Night - Essay from Newsletter 195

On noting abundance not scarcity

Holding it wrong

I went out to run some errands yesterday.

I had to mail some tax stuff, return a couple of library books, and pick up a box of envelopes.

By the time I was heading home the snow was falling heavy and wet and the sun was setting - it wouldn’t be dinner time for a couple of hours.

Just a few days before the winter solstice and the shortest day of the year.

But maybe that’s the wrong way to think of these things.

Instead of the gross, slushy snow on my driveway as I walk from the garage to my back door, why not focus on the warmth waiting for me on the other side of that door.

I open the door and get a reminder as I’m greeted by the smell of the sandwich rolls I baked before I headed out on my errands.

Instead of us heading to the shortest day, maybe we should celebrate the longest night of the year and take time to remember when I used to do things at night worth smiling about.

Actually, my bed has become a different sort of magic place for me. I often am settling in when I start to see a solution for a problem I’ve been struggling with or a paragraph I’ve been unable to craft.

The wrong tree

So I’ve been updating my TopTracks app. It already worked on the iPhone, iPad, and AppleTV. Now it works on the Mac, Car Play, and the Apple Watch - at least you can control the iPhone version from the watch.

This last part had me stumped. I needed to send messages between the phone and the watch.

The watch needed to get the list of stations from the phone and the phone had to know if the user had selected a station to play on the watch or had played, paused or went forward or back in the currently playing song.

I could send some information from the watch to the phone but I didn’t seem to be able to send anything in the other direction.

I spent a day testing this and that.

I got tired of looking at my phone to see if the message got through so I put a “Play Random Station” button on the watch and I could hear the results without looking.

That turned out to be one of those accidents that led to me adding the ability to play a random station to the phone app as well.

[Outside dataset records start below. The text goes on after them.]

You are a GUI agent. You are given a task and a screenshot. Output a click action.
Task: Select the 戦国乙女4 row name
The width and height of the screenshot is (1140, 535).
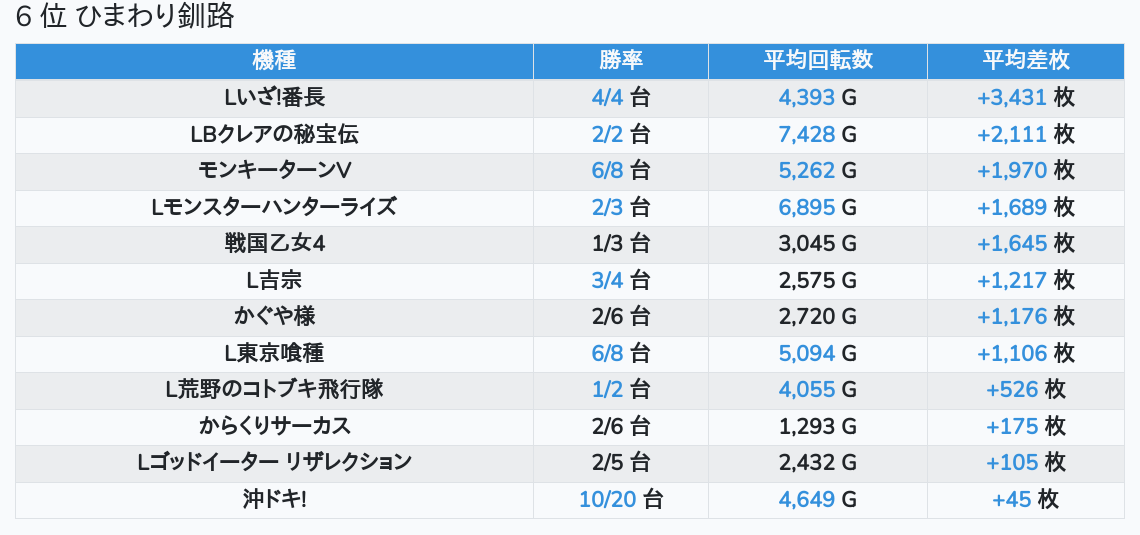[275, 244]
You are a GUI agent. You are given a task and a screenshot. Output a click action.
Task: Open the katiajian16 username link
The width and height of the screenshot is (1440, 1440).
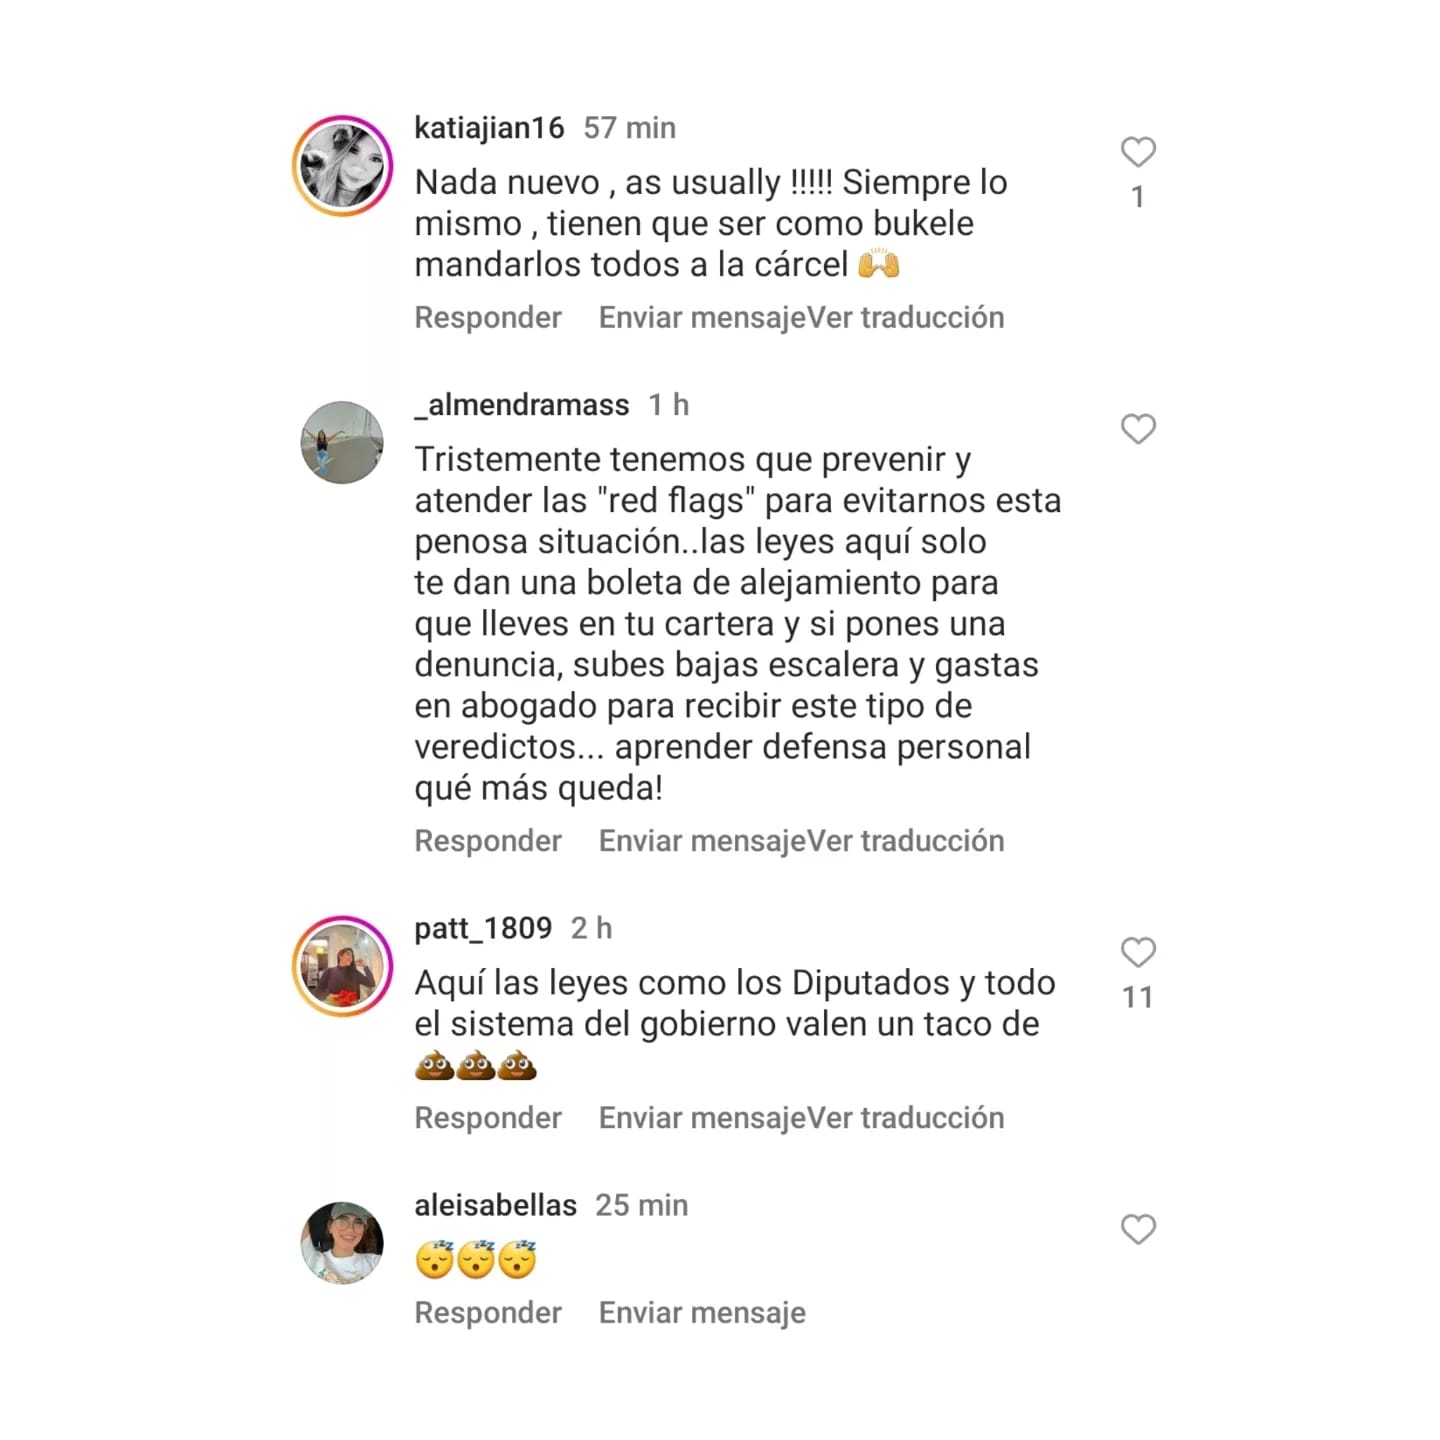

I may add it to Car Play and the AppleTV version - but then again, I might not.

After a day of trying everything I could think of to send the list of stations to my watch, I decided I just couldn’t figure out how to do it and I went to bed.

The bed where answers sometimes pop into my head.

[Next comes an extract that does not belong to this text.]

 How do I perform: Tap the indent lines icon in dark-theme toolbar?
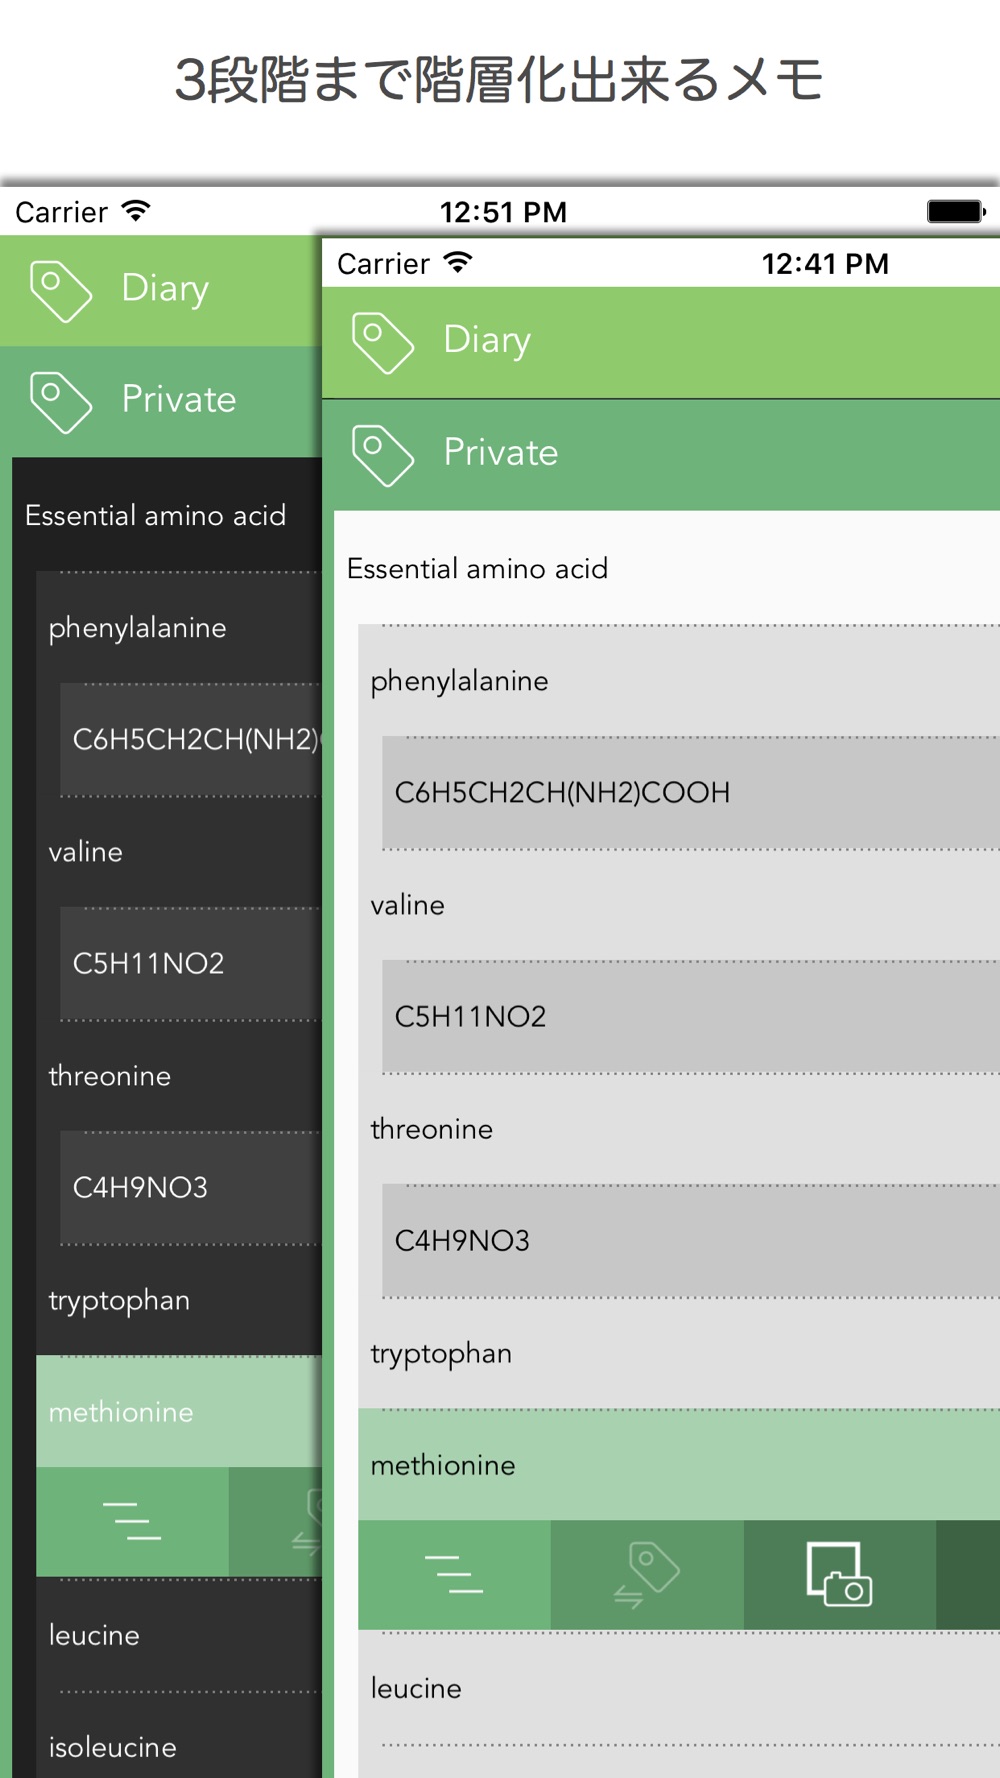pos(132,1521)
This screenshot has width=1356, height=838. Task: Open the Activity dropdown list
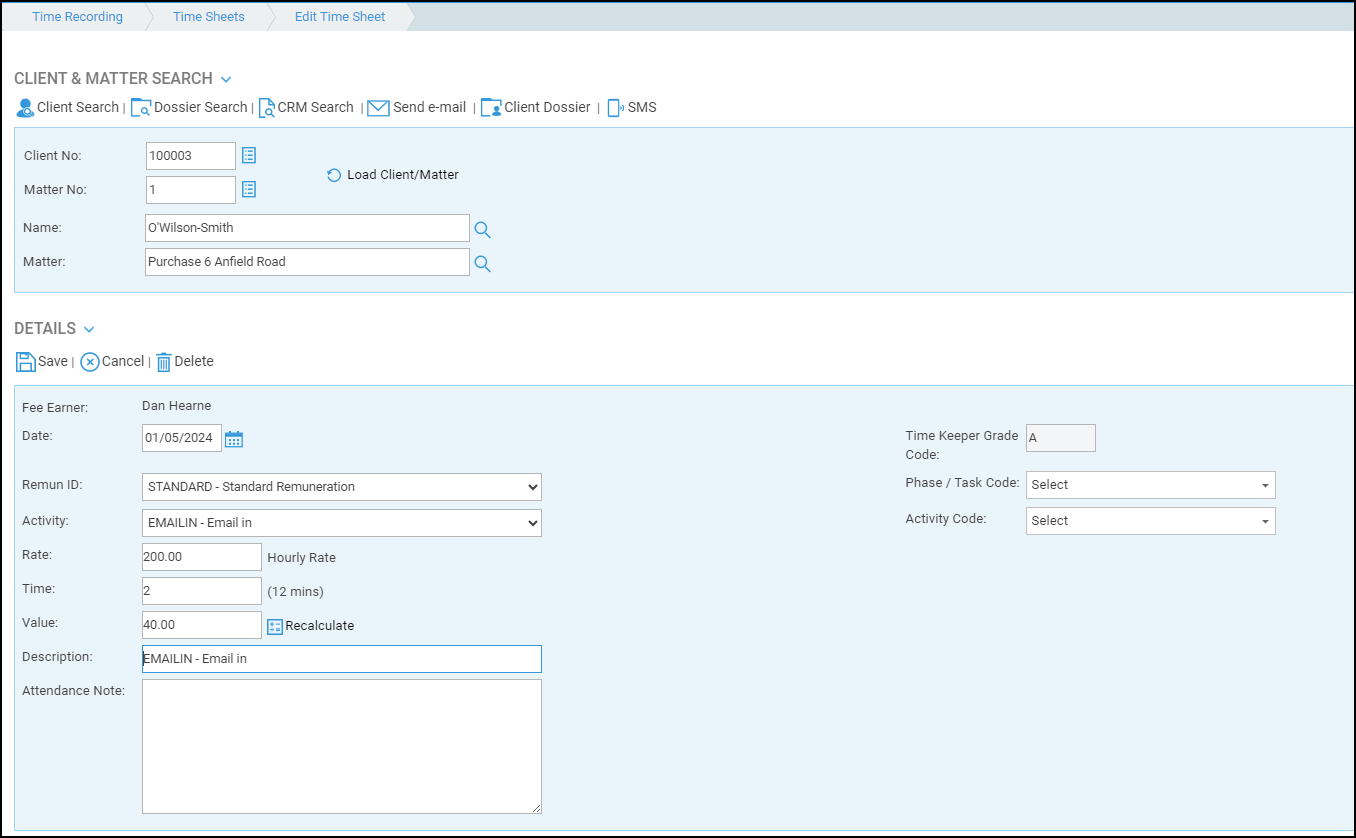click(341, 523)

No sooner had I placed my head on my pillow but a voice inside my head asked why I needed to send the stations to the watch from the phone.

The phone was able to sync with my iPad, TV, and Mac using iCloud - why not use iCloud to get the stations to the watch as well.

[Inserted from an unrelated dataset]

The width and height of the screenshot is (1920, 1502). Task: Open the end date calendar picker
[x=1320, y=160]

Forget the technology, the last thought I had before falling asleep was that I’d spent the day trying to climb the wrong tree.

Celebrating failure

So this morning I got the stations listed on the watch.

Then I started to work on making it so you can tap a station on the watch and play it on the phone.

And then I realized a mistake I was making yesterday - and I fixed it.

And then I thought, thank goodness I didn’t fix it yesterday or I would have had a way harder approach to displaying the stations.

Thank goodness I couldn’t figure it out because the solution is way nicer.

Sometimes it’s nice to celebrate a long night instead of grumbling about a short day.